I'm trying to execute a 180,000-line query through Query Analyzer in SQL Server 2000 Service Pack 3 (SP3). The query, which Listing 1 shows, is as simple as you can get, but it never seems to do anything. I killed it off after 54 hours, and it hadn't updated any records!
The ControlCounter table has approximately 6 million records and its primary key is RefNo. I tried running the query in sections, but the time it took each section to complete didn't seem to correlate to the number of lines in the section. When I profiled a section containing 25,000 lines, nothing seemed to happen for the first hour and 40 minutes, then suddenly, all of the procedure calls fired. I'm guessing the delay is caused by parsing, but I'm surprised at the results.
The original code is supposed to be running through a Visual Basic 6.0 ADO connection. I'm assuming both Query Analyzer and ADO share the same database technology. The only difference between the Visual Basic and Query Analyzer code is that the Visual Basic version is wrapped in a transaction. Is there anything I can do to force SQL Server to accept what it's given? Or is there another way around this problem?
You've correctly guessed that running this query in batches is a good first troubleshooting step. Each line in the batch must be syntactically verified before execution, so grouping the query into smaller batches separated by GO statements should improve performance. Also, running the query in the Query Analyzer environment means you might need to change the Set nocount setting from the default OFF to ON to reduce client/server traffic.
In addition, I'd rewrite the procedure slightly, as Listing 2 shows. Then, to further improve performance, you can try the following tips:
- Consider ensuring that RefNo sorts the data input. This change ensures that the query processes the data in physical order.
- Think about using explicit transactions. Right now, every call is generating a BEGIN and COMMIT transaction, which is expensive. Try combining each smaller batch with a BEGIN or COMMIT transaction (I usually start with about 500 statements as a reasonable batch size). With this change, the recovery interval setting comes into play because it controls data-flushing to the data files (log writes are synchronous).
- Locking is also coming into play. Creating and tearing down each row lock for this query will create overhead. If you can, you might want to use page locks (by means of a hint) or even a table lock if no one but you works with the table, Remember that a COMMIT will release locks. Also, if you have constraints that reference this table or that this table references, consider the constraint relationships and make sure that adequate indexing is in place. Alternatively, you can disable the constraints before running the query and enable them again afterwards.

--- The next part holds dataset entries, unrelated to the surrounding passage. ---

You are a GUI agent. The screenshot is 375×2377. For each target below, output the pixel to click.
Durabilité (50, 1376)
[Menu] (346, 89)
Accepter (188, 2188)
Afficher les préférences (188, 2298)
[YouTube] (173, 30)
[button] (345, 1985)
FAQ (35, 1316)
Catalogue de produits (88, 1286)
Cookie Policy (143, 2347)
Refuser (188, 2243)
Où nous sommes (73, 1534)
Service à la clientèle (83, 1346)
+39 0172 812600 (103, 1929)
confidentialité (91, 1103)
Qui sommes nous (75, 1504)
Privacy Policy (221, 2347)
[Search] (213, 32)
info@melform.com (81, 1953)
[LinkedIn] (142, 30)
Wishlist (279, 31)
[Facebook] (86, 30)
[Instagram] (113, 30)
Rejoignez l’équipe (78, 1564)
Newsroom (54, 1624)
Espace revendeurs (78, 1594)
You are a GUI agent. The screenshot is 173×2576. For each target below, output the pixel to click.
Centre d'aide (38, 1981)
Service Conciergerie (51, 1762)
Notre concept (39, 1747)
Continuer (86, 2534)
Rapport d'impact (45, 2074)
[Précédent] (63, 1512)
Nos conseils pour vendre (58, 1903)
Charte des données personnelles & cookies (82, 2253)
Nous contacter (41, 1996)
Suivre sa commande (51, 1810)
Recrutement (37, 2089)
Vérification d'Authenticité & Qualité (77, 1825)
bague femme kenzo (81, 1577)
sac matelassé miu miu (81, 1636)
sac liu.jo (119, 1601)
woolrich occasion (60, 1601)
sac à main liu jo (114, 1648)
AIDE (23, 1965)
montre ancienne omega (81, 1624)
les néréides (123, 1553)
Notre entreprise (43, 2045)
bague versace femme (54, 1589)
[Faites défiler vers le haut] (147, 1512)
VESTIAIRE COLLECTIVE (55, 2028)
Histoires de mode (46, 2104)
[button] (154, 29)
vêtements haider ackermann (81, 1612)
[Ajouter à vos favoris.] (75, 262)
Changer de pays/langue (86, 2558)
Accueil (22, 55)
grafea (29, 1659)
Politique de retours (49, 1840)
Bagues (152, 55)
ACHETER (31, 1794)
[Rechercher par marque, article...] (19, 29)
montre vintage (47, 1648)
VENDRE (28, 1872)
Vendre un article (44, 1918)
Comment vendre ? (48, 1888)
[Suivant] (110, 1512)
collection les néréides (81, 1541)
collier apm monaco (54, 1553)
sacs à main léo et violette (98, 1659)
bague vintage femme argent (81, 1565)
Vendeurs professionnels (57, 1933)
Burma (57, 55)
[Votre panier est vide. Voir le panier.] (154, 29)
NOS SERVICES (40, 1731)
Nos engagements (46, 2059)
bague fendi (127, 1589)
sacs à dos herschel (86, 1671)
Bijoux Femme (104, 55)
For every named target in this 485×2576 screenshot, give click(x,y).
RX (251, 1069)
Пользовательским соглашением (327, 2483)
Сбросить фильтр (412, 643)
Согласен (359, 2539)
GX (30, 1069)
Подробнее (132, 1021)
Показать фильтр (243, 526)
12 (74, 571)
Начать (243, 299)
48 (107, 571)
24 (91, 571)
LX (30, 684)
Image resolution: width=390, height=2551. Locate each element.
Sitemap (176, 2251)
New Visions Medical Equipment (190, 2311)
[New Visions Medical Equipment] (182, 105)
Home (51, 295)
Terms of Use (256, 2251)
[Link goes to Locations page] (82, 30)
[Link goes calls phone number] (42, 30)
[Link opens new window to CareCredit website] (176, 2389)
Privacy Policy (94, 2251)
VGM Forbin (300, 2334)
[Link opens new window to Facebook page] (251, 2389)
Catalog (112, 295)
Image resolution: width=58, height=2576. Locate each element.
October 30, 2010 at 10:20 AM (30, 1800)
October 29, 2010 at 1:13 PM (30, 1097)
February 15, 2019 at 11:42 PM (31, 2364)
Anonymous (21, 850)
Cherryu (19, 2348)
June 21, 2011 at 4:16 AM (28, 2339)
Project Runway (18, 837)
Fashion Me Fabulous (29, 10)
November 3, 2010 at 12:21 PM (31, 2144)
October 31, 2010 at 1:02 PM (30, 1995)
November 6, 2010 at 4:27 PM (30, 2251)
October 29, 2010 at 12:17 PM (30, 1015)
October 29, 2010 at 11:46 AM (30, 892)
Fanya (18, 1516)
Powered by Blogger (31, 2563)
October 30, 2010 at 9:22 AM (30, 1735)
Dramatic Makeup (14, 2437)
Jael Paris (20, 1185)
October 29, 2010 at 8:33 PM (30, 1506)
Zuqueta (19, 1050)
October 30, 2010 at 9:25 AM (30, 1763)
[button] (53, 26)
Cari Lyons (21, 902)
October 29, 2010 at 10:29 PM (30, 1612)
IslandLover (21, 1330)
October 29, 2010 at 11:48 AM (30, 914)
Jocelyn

- If the data is originating outside of SQL Server, you can BULK INSERT the data from the source file into a new scratch table, then perform an UPDATE..FROM operation to apply the updates to the base table. This approach provides efficient loading of the new values and an atomic SQL statement to apply the changes.
Finally, consider using the sp_executesql stored procedure rather than the EXEC statement because in some situations, it's faster. However, because you're calling a stored procedure directly, a more generic solution is to monitor syscacheobjects to ensure that you aren't suffering from recompilation.